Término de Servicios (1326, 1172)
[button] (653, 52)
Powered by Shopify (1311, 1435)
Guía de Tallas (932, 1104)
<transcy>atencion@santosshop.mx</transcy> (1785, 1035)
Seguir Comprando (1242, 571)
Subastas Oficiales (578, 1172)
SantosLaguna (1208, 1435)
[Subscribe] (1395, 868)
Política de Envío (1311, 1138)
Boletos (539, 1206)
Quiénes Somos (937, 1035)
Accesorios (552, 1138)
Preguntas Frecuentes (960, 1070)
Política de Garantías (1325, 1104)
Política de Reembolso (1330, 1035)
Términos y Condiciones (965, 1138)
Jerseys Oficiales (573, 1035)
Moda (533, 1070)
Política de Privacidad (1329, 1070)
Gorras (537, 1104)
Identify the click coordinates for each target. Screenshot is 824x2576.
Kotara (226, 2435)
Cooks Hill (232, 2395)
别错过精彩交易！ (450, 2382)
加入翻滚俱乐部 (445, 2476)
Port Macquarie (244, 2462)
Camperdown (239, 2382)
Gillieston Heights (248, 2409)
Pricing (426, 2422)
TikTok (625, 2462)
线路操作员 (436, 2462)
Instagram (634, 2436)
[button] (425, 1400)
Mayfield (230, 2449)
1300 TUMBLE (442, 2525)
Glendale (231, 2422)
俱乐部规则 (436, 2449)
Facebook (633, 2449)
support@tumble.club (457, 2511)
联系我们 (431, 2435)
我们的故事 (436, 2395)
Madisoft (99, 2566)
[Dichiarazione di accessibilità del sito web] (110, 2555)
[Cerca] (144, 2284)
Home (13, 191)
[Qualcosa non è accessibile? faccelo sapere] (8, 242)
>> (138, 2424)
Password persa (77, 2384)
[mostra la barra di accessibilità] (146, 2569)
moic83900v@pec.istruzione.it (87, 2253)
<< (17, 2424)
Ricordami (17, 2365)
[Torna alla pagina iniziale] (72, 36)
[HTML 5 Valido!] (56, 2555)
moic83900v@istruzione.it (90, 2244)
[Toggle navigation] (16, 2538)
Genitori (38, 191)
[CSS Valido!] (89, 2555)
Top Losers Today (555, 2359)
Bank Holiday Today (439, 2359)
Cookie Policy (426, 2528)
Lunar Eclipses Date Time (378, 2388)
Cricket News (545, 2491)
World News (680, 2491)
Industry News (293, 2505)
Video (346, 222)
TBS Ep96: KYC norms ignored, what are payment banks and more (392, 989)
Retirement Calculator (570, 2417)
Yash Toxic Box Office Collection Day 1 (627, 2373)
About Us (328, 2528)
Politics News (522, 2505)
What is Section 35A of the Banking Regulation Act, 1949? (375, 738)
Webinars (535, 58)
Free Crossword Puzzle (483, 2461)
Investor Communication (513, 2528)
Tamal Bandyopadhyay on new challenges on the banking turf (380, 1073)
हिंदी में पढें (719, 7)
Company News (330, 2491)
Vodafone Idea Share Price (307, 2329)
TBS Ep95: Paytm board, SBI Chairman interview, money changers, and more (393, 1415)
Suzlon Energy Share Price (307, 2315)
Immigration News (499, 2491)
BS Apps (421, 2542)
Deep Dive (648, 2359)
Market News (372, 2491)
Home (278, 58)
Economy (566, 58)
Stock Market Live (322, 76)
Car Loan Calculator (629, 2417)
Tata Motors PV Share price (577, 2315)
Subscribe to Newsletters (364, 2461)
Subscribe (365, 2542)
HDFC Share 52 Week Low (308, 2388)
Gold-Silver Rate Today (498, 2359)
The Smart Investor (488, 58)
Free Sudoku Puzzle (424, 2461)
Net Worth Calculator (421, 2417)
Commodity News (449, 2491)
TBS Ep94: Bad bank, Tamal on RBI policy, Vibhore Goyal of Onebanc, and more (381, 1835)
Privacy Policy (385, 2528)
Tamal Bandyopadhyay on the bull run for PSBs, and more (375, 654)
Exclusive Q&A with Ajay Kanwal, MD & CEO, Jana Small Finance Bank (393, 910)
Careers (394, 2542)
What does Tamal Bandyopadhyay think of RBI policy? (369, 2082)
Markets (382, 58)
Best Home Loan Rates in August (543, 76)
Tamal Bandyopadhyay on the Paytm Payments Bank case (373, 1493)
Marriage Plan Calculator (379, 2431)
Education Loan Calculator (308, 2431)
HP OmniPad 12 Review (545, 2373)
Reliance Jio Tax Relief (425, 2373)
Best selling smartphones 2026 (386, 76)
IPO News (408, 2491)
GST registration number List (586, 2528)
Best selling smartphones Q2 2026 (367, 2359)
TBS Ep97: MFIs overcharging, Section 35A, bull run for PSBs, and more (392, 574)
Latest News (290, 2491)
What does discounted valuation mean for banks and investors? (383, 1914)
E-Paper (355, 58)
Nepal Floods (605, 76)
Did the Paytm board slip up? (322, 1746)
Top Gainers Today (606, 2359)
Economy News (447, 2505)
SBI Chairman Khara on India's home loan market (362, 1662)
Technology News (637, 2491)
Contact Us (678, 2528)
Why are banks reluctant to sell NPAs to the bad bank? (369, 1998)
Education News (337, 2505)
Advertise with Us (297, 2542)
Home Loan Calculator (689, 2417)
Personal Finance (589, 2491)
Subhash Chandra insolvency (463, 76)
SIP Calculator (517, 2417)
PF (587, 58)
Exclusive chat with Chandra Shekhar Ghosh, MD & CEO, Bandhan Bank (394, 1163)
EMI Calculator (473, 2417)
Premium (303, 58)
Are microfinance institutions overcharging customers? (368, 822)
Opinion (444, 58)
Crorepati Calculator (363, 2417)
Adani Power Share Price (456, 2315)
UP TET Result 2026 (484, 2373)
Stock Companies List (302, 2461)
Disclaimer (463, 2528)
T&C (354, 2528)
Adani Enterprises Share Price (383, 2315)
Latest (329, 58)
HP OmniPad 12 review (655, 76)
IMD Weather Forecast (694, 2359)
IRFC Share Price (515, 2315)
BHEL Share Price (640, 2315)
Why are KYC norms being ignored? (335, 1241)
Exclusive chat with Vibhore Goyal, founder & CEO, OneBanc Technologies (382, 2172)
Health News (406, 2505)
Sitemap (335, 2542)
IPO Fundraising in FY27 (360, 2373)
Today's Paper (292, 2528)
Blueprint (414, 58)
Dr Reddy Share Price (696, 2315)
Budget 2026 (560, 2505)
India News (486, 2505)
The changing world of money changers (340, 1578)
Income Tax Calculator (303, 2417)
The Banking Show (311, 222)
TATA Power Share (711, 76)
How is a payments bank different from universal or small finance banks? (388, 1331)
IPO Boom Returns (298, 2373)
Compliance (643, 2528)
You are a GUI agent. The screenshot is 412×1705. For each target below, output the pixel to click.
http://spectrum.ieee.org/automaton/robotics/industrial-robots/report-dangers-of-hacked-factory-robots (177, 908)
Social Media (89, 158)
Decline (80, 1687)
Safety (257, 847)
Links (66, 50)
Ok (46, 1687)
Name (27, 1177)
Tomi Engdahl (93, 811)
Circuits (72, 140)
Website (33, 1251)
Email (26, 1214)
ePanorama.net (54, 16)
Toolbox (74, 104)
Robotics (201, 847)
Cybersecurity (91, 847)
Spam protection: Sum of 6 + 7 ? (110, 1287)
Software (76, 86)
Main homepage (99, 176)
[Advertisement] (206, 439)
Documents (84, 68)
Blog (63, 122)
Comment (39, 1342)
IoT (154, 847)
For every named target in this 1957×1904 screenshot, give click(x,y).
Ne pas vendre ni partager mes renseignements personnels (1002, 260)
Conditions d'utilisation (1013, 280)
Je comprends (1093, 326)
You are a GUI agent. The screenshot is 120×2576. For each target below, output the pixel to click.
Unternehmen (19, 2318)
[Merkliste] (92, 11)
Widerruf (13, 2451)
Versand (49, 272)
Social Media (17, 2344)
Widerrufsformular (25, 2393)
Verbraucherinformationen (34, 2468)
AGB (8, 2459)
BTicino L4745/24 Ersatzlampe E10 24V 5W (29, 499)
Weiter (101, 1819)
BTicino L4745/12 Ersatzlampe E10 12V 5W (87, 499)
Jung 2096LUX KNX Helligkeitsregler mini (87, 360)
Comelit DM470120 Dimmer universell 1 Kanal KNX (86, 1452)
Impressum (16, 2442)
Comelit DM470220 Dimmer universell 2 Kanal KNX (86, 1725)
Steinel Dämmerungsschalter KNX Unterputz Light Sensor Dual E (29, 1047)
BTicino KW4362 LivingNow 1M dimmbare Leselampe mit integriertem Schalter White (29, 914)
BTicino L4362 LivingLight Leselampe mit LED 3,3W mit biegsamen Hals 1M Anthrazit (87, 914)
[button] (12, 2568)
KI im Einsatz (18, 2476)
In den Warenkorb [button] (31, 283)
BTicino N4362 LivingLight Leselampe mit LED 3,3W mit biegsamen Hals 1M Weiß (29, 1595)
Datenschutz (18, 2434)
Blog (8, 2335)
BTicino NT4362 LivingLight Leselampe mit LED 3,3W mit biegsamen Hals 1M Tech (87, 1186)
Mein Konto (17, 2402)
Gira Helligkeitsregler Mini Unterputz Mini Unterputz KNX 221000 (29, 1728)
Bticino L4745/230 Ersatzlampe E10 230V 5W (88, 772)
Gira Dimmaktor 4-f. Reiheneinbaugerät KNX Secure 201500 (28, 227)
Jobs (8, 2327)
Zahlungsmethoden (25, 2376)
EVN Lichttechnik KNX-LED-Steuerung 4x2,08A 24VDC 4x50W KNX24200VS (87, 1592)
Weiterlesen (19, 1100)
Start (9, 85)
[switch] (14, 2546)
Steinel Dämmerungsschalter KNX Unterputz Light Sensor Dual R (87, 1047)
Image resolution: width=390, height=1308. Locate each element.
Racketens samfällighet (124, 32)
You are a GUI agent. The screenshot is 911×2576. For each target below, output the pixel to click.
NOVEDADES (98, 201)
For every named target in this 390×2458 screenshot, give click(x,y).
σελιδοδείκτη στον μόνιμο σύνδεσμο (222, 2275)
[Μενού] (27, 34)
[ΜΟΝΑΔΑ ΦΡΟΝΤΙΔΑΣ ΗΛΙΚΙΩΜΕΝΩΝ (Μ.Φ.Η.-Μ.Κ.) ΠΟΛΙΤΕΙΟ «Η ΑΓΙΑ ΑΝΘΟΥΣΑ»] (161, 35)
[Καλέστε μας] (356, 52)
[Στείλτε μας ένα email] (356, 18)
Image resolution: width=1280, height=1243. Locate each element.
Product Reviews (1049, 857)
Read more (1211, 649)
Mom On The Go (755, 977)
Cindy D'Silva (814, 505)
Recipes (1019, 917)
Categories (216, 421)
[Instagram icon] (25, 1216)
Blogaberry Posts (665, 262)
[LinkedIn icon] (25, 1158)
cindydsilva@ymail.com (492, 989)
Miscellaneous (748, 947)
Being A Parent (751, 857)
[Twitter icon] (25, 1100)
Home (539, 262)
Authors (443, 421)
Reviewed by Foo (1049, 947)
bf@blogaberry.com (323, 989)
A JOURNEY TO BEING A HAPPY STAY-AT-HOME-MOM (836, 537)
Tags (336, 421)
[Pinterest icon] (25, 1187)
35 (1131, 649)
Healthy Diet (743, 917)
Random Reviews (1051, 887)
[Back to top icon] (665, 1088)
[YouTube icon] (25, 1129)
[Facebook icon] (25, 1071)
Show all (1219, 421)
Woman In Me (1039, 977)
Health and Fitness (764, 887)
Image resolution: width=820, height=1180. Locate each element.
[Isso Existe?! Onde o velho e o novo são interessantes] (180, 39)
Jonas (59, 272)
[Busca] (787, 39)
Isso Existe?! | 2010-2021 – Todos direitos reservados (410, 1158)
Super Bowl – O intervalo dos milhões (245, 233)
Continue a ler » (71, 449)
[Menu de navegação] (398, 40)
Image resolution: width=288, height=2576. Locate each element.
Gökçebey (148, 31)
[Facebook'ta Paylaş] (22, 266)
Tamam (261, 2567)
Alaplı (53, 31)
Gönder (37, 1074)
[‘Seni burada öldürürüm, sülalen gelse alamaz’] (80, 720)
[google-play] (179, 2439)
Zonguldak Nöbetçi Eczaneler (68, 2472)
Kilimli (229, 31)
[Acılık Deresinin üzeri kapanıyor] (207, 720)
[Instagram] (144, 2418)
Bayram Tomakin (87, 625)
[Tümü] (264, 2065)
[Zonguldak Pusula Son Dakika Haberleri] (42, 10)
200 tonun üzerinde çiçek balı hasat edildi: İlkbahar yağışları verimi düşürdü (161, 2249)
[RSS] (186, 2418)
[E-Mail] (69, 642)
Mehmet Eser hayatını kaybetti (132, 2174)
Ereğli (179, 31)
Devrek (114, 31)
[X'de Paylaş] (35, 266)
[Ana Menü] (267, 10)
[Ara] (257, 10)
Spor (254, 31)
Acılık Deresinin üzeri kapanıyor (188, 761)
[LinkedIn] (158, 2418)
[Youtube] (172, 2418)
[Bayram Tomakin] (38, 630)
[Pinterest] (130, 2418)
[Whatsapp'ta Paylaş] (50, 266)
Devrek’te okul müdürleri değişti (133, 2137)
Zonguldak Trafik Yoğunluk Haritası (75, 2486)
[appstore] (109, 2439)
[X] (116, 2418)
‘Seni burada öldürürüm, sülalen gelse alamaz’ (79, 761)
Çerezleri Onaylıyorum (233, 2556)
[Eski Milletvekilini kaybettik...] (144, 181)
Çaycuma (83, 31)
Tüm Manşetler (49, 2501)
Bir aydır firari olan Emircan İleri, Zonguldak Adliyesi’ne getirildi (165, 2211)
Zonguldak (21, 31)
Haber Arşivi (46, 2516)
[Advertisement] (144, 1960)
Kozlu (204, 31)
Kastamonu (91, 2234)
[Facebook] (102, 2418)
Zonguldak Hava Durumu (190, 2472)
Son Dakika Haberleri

- - - -

◆ **THE TASK**
What is asked for is an exact copy of the lines above from the one containing "Identify the click" through the one containing "Facebook (633, 2449)", and only those.

◆ **ANSWER SECTION**
Identify the click coordinates for each target. Screenshot is 824x2576.
Kotara (226, 2435)
Cooks Hill (232, 2395)
别错过精彩交易！ (450, 2382)
加入翻滚俱乐部 (445, 2476)
Port Macquarie (244, 2462)
Camperdown (239, 2382)
Gillieston Heights (248, 2409)
Pricing (426, 2422)
TikTok (625, 2462)
线路操作员 (436, 2462)
Instagram (634, 2436)
[button] (425, 1400)
Mayfield (230, 2449)
1300 TUMBLE (442, 2525)
Glendale (231, 2422)
俱乐部规则 (436, 2449)
Facebook (633, 2449)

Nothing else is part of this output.